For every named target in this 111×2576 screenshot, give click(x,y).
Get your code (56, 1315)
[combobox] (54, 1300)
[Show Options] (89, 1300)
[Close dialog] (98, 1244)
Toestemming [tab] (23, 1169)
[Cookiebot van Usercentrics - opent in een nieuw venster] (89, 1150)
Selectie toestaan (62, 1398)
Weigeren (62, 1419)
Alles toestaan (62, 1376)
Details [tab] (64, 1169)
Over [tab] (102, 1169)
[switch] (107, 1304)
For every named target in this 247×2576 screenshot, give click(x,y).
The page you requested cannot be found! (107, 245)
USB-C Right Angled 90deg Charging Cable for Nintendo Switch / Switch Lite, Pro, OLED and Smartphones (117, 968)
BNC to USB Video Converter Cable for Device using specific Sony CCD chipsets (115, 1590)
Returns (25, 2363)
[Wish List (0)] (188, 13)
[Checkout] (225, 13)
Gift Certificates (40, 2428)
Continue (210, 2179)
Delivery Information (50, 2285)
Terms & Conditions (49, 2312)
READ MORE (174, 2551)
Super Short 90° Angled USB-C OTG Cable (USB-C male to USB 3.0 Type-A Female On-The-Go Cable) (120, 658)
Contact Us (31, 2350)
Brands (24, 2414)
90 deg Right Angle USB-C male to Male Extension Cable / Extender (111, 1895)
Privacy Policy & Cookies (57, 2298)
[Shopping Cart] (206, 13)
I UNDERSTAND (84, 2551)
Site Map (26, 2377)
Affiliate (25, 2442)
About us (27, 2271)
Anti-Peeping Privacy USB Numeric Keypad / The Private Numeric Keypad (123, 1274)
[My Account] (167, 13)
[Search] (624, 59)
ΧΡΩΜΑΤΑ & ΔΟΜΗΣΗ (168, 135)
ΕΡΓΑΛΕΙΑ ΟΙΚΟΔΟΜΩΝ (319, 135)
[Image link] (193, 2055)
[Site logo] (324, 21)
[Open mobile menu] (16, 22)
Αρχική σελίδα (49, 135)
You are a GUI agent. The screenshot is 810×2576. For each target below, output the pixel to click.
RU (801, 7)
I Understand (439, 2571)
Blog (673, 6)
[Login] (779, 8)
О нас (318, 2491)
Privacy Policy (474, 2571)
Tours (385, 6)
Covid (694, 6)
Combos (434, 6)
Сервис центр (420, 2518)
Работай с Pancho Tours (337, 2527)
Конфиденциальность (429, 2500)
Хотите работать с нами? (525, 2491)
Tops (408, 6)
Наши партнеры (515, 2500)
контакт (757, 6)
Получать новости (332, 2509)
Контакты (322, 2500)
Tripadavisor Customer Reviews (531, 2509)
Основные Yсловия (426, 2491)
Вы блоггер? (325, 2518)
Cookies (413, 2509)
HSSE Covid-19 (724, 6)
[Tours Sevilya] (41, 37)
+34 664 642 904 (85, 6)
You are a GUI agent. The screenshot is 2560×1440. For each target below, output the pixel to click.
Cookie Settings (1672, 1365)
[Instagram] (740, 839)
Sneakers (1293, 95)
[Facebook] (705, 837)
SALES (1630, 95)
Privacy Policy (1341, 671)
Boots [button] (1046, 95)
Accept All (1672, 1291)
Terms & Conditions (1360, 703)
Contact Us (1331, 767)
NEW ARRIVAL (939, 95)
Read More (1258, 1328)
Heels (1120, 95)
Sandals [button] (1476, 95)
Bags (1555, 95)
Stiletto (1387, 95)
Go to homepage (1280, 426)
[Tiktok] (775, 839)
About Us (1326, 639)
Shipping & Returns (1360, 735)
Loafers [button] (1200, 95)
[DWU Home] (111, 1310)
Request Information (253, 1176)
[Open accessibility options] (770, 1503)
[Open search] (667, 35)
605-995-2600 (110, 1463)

_EXERCISE AIM_. Return exactly, and only, the lines from the start of the listing through the line with "Site Map (26, 2377)".

_SOLUTION TO THIS EXERCISE_.
For every named target in this 111×2576 screenshot, give click(x,y).
Get your code (56, 1315)
[combobox] (54, 1300)
[Show Options] (89, 1300)
[Close dialog] (98, 1244)
Toestemming [tab] (23, 1169)
[Cookiebot van Usercentrics - opent in een nieuw venster] (89, 1150)
Selectie toestaan (62, 1398)
Weigeren (62, 1419)
Alles toestaan (62, 1376)
Details [tab] (64, 1169)
Over [tab] (102, 1169)
[switch] (107, 1304)
For every named target in this 247×2576 screenshot, give click(x,y).
The page you requested cannot be found! (107, 245)
USB-C Right Angled 90deg Charging Cable for Nintendo Switch / Switch Lite, Pro, OLED and Smartphones (117, 968)
BNC to USB Video Converter Cable for Device using specific Sony CCD chipsets (115, 1590)
Returns (25, 2363)
[Wish List (0)] (188, 13)
[Checkout] (225, 13)
Gift Certificates (40, 2428)
Continue (210, 2179)
Delivery Information (50, 2285)
Terms & Conditions (49, 2312)
READ MORE (174, 2551)
Super Short 90° Angled USB-C OTG Cable (USB-C male to USB 3.0 Type-A Female On-The-Go Cable) (120, 658)
Contact Us (31, 2350)
Brands (24, 2414)
90 deg Right Angle USB-C male to Male Extension Cable / Extender (111, 1895)
Privacy Policy & Cookies (57, 2298)
[Shopping Cart] (206, 13)
I UNDERSTAND (84, 2551)
Site Map (26, 2377)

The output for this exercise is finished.